If you really think about it—how fragile our lives and existences really are—it can drive you mad. Which is exactly why we don’t think about it all that often.
Sometimes, though, we can’t help but be reminded of how tenuous it all can be. Sometimes we watch hurricane footage or read another horrible headline and can’t help but imagine what it would be like if we were in that situation.
To an extent, this is a good thing. It keeps us looking around, realizing how lucky we are. There’s a reason that Floridians love their state so fiercely. The risks that come with living in Florida are what make the normal days—the truly beautiful days—all the more special.
Looking back, that first hurricane I experienced alongside Jamie was nothing. The storms I’ve withstood since then have been much greater. They’re the type of storms I couldn’t imagine facing at all, much less on my own. But I did. I’m still standing. I am lucky.
We could all say the same. To be alive is to be lucky. No matter the hardships that life will bring us, and there will be plenty, we can always look around and find something to be grateful for.
Watching Ian weave its path of destruction last week—from Atlanta, where I now live, close to family and with a family of my own—I felt that sense of luck. It’s luck tinged with sadness. It’s luck that you know won’t always last. It’s luck that isn’t earned, but nonetheless deserves to be appreciated.
“We can say it. We are so lucky,” Stephanie wrote in her post-Ian column. “With a slight sea change, we would not be the ones puttering around our yards, waving at neighbors, picking up stray palm fronds, hoisting bottled water back into storage. We are standing, impossibly, again.”
xoxo KHG
I often wonder what he’d think of the musical today. Today’s issue for paying subscribers includes some more thoughts on that subject.
I have been writing in recent weeks about the wildfire in California. My good friend who lived five minutes from me moved about two months ago to Florida. She managed to avoid the wildfire but unfortunately experience the hurricane, luckily her home was spared. Nature will always be shaping our lives. As you say, it's what we do with the experience that matters. I am posting tomorrow about an illness I experienced over thirty years ago that still reminds me to be grateful for my health and the use of my hands. Thanks, Katie! 💟
I recently moved with my husband to the Gulf Coast of FL. We left Atlanta after 30+ years because we were done with all of it's trouble; traffic, # of people, fast pace, etc.

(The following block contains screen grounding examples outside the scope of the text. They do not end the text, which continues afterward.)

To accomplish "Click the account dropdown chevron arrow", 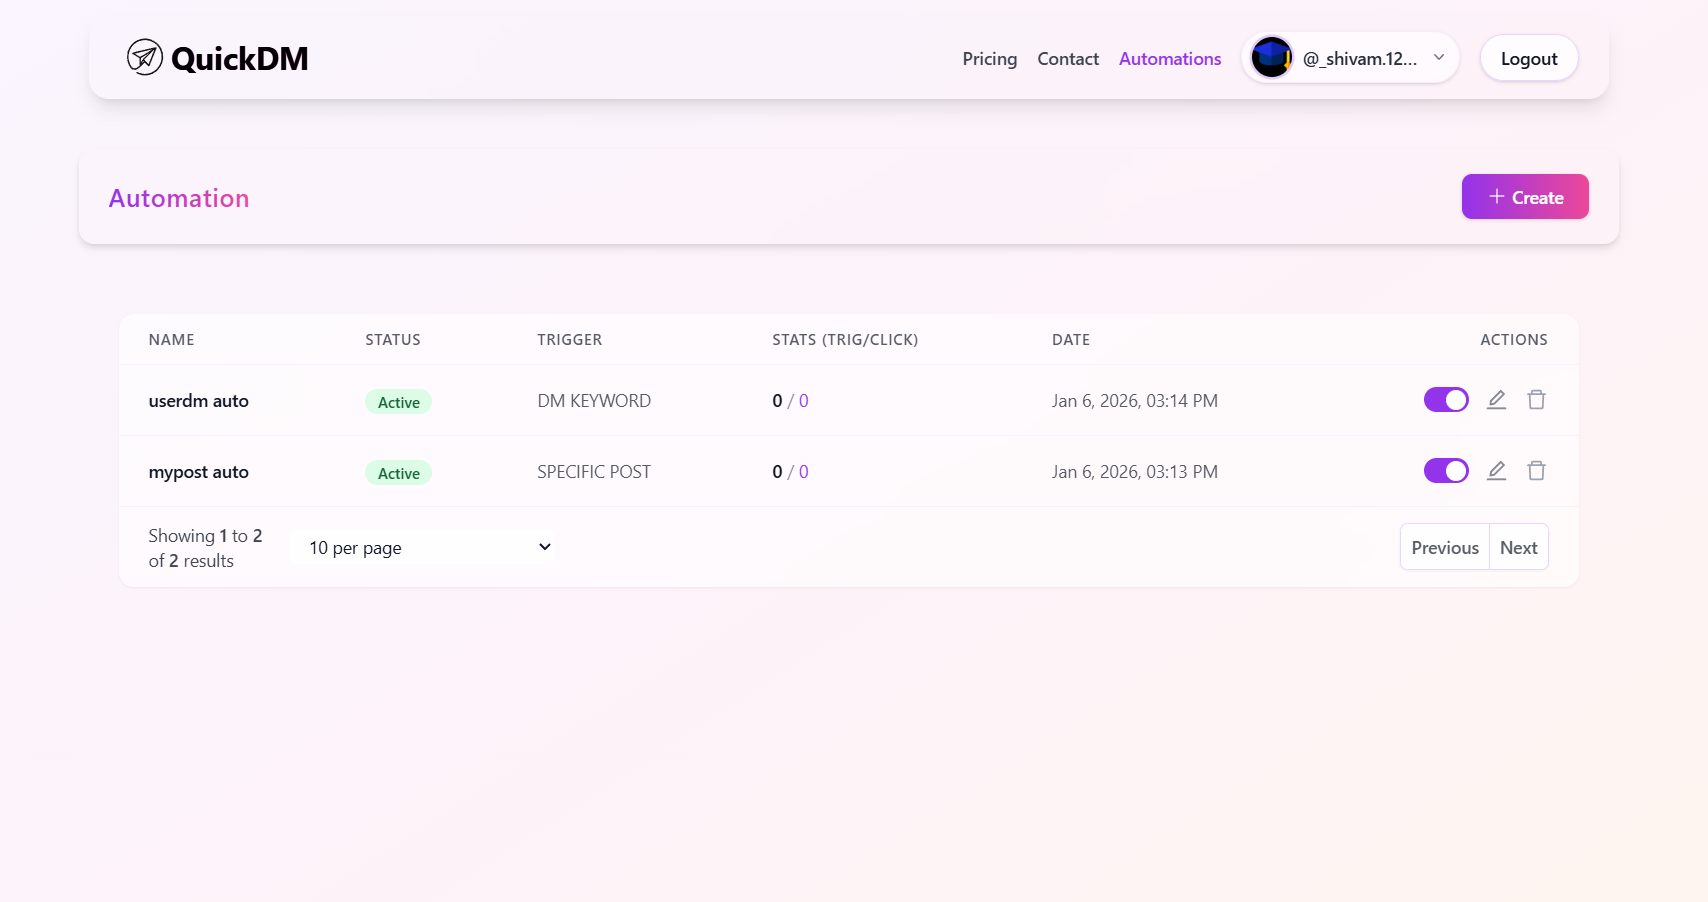I will click(1438, 58).
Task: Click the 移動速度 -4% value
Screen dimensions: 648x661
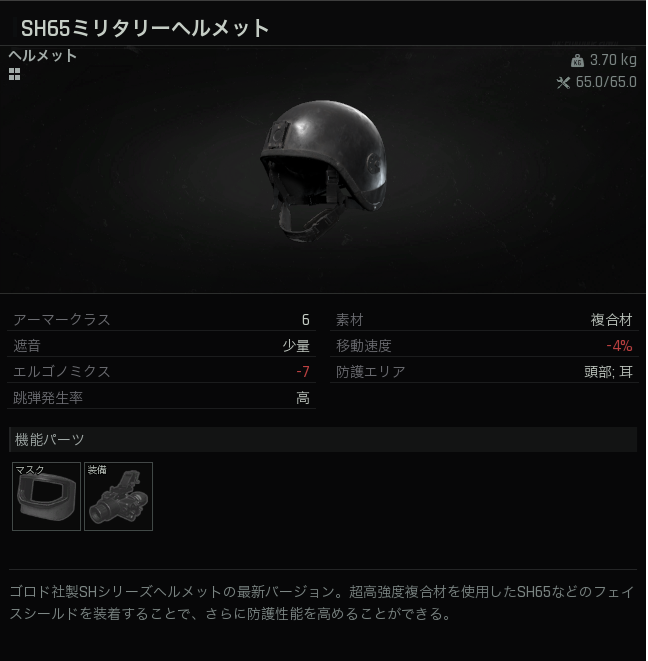Action: pyautogui.click(x=619, y=346)
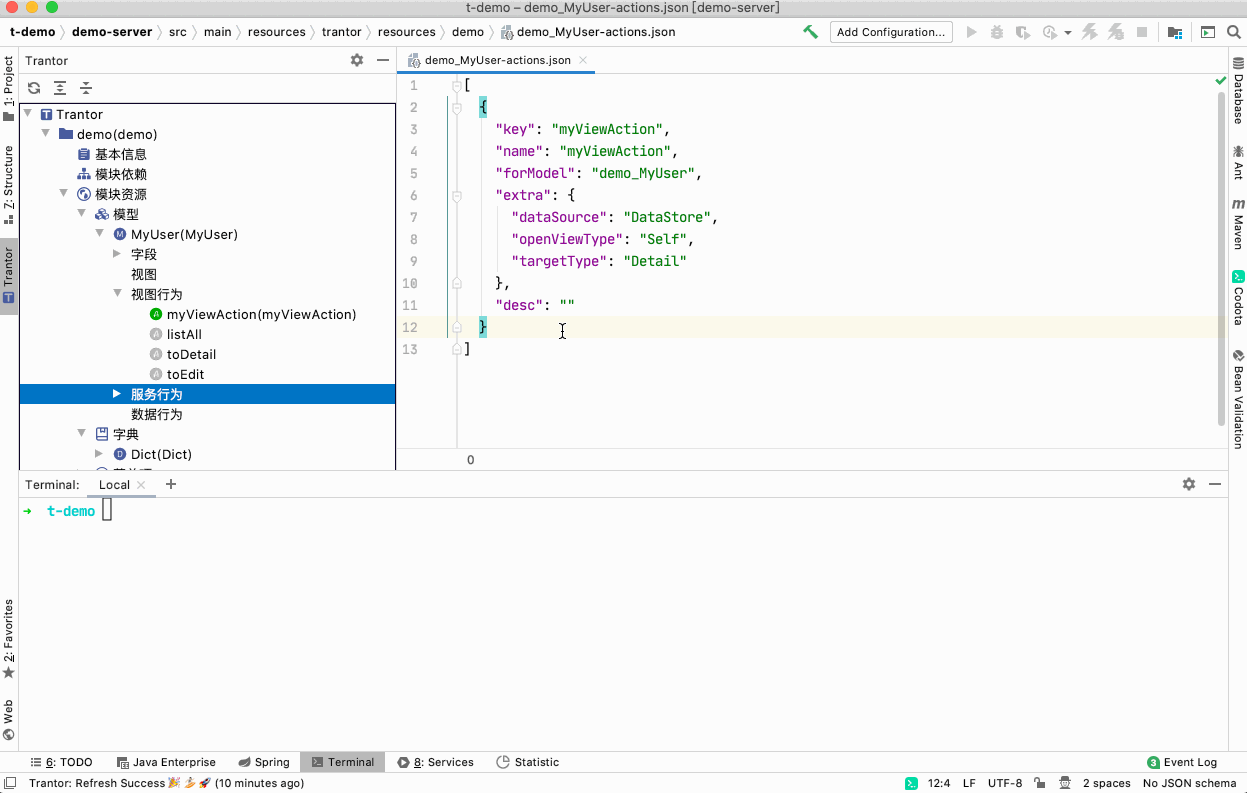This screenshot has width=1247, height=793.
Task: Switch to the Services tool tab
Action: pyautogui.click(x=436, y=762)
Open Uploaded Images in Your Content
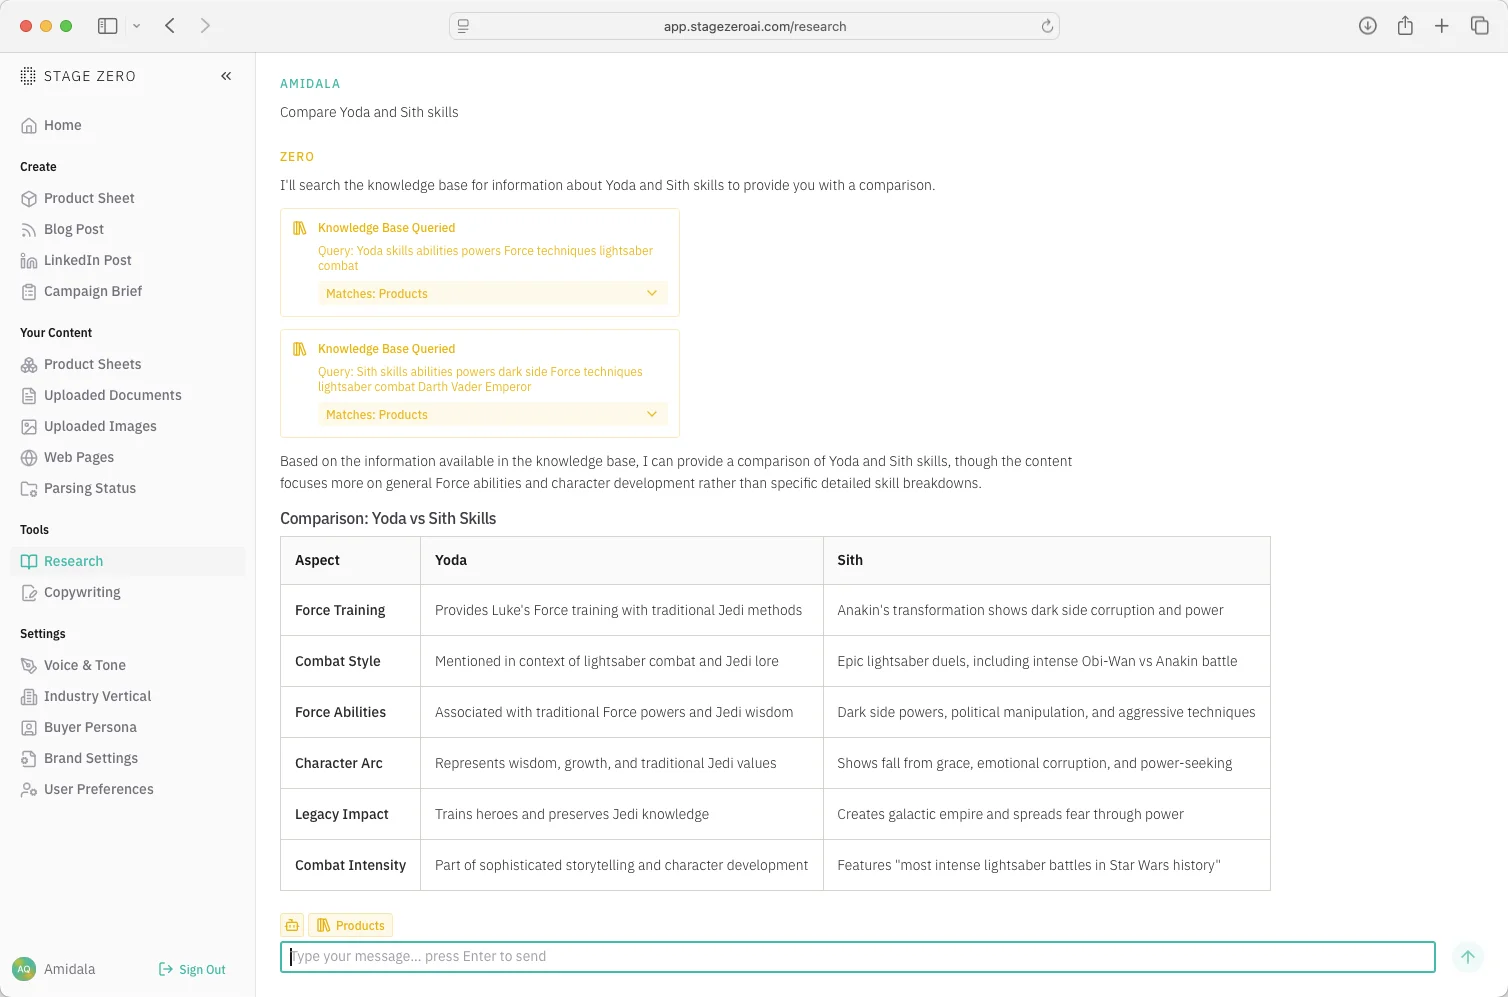Viewport: 1508px width, 997px height. pyautogui.click(x=100, y=426)
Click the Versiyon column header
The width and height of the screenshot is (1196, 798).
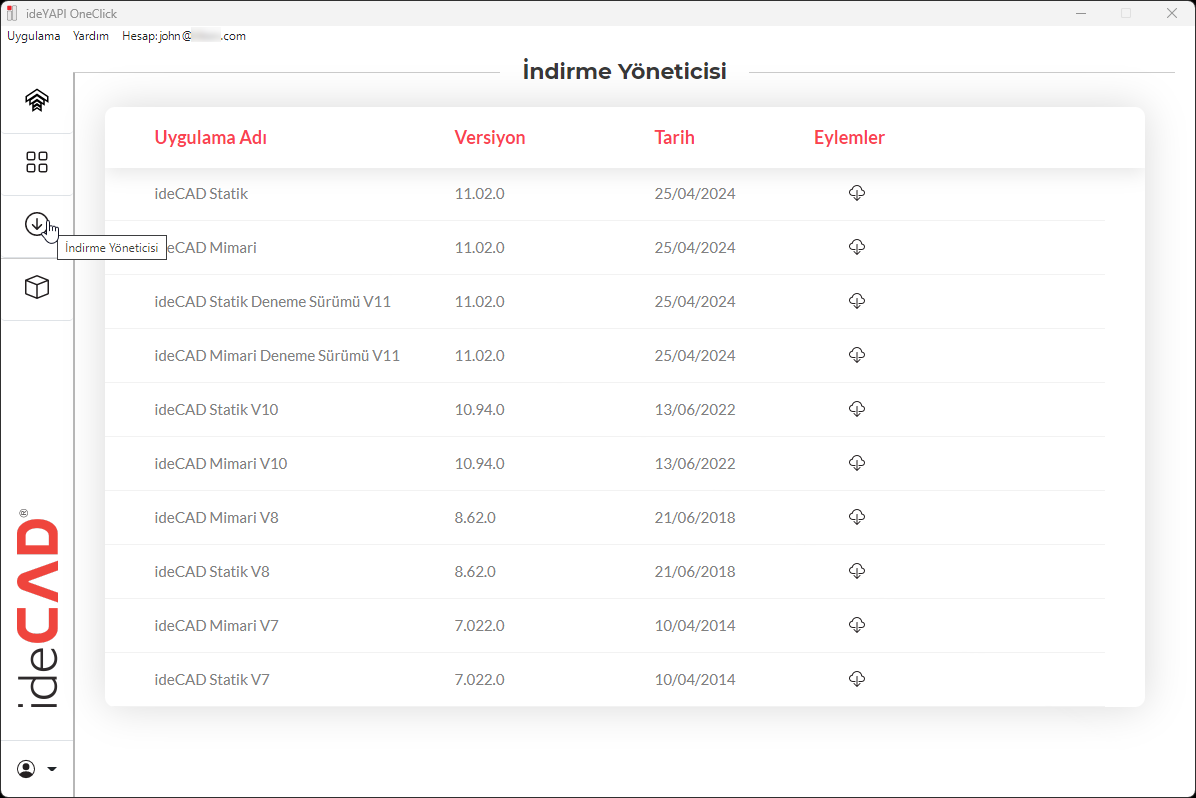tap(489, 138)
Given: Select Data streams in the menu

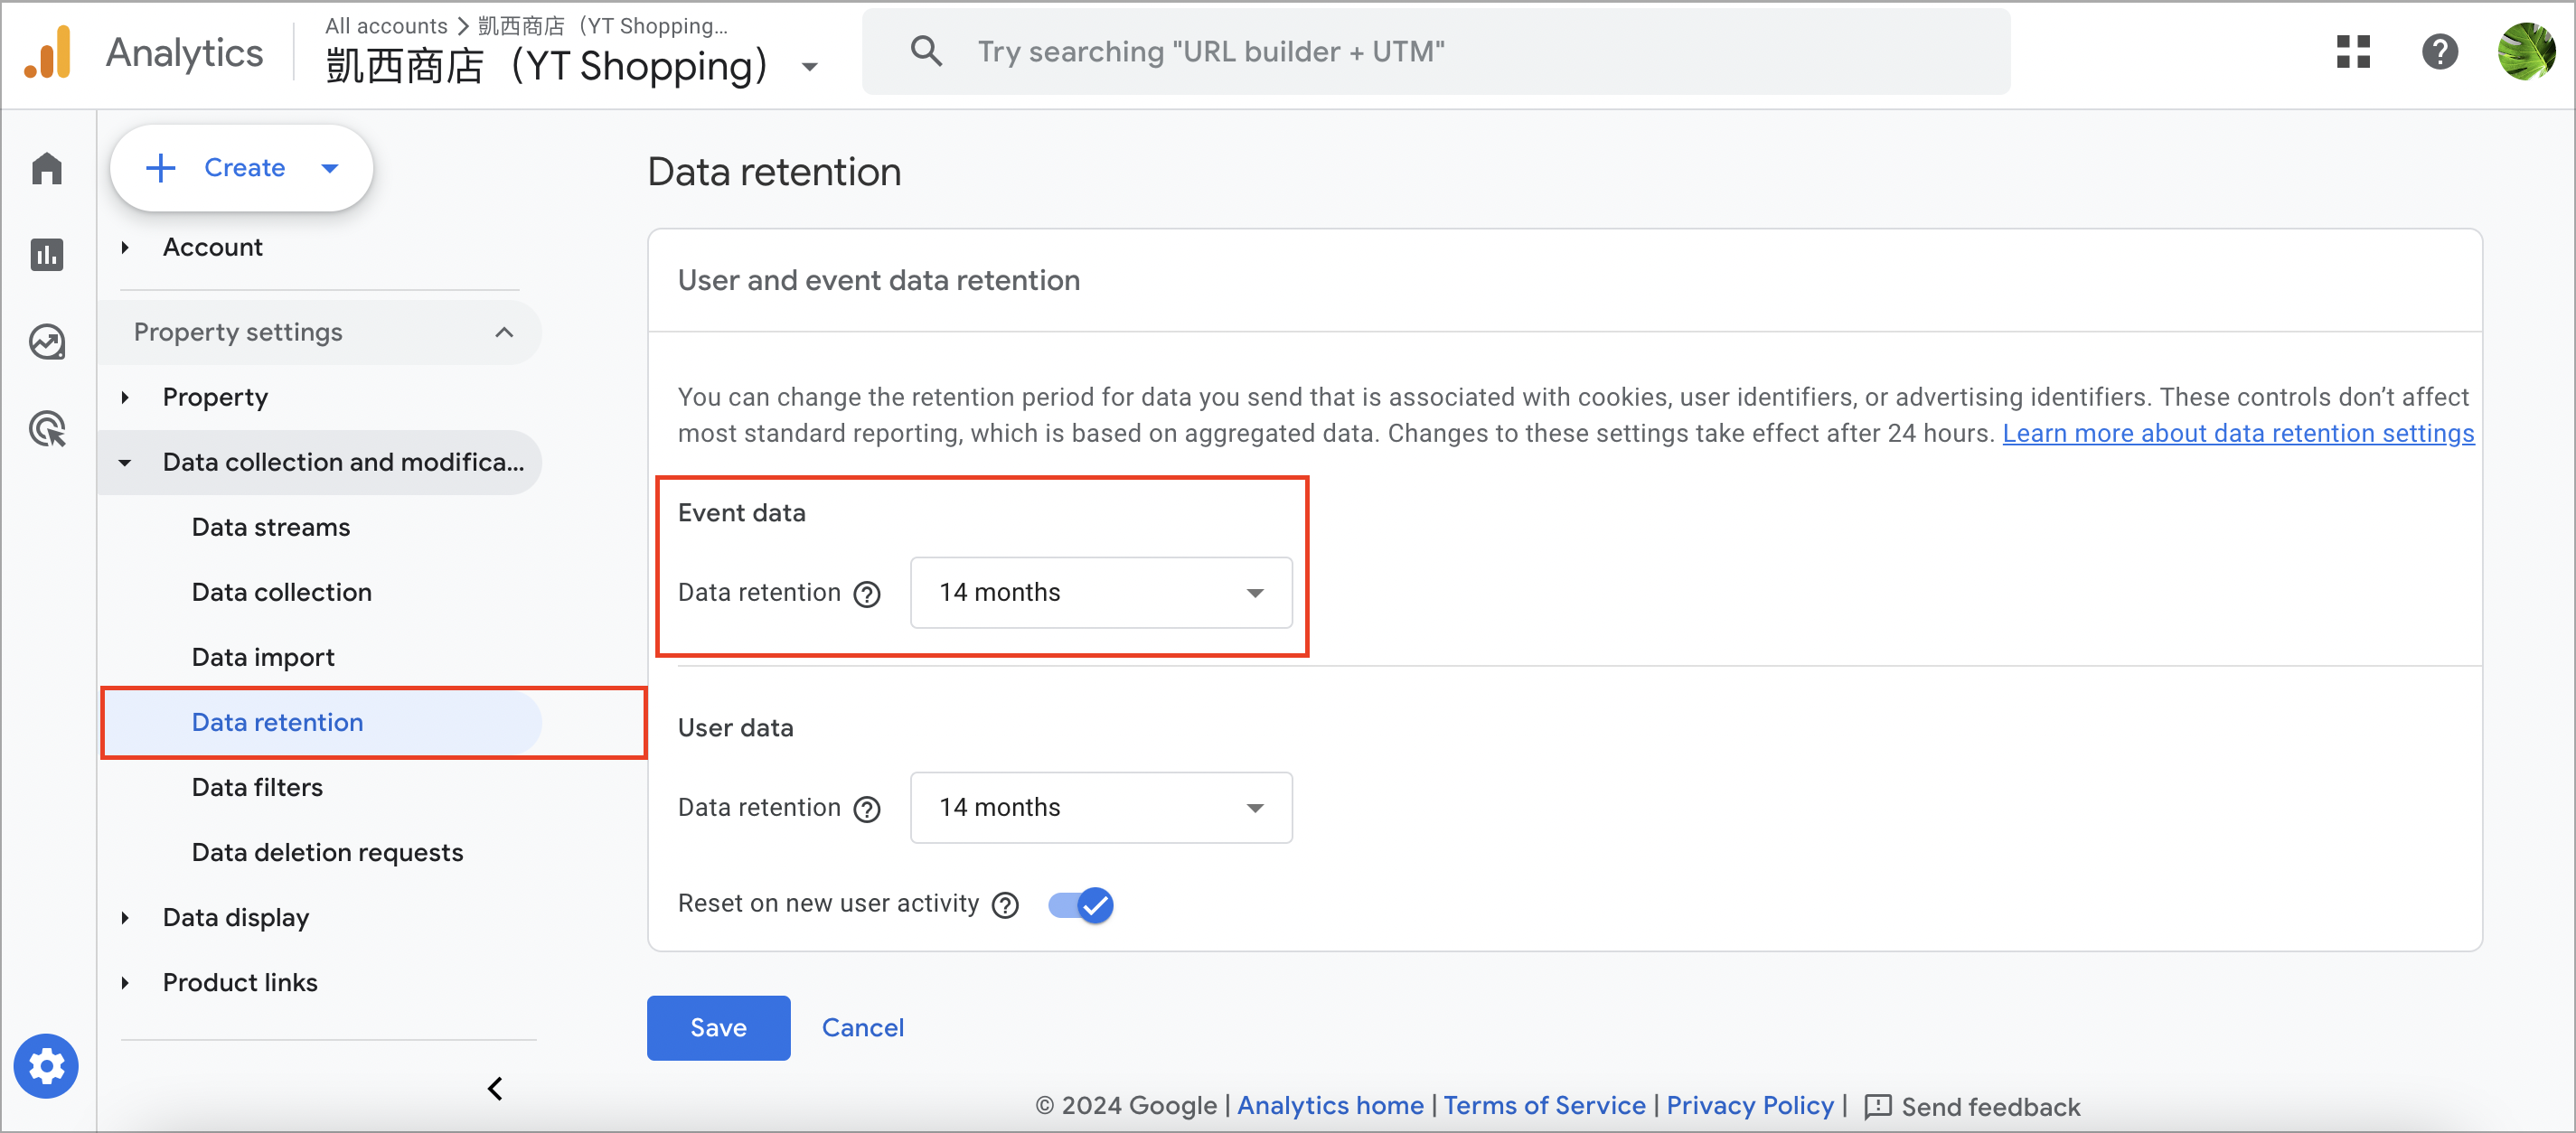Looking at the screenshot, I should (271, 527).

It has been a pleasant move and we are happy that we did it but we knew what were were potentially getting into weather wise by moving to FL. We downsized dramatically and the little we have left isn't hurricane proof but most of the important things would go in a car (or two) if we needed to evacuate. Living on the coast is glorious. We'll see how I still feel after a few more hurricane season stress outs.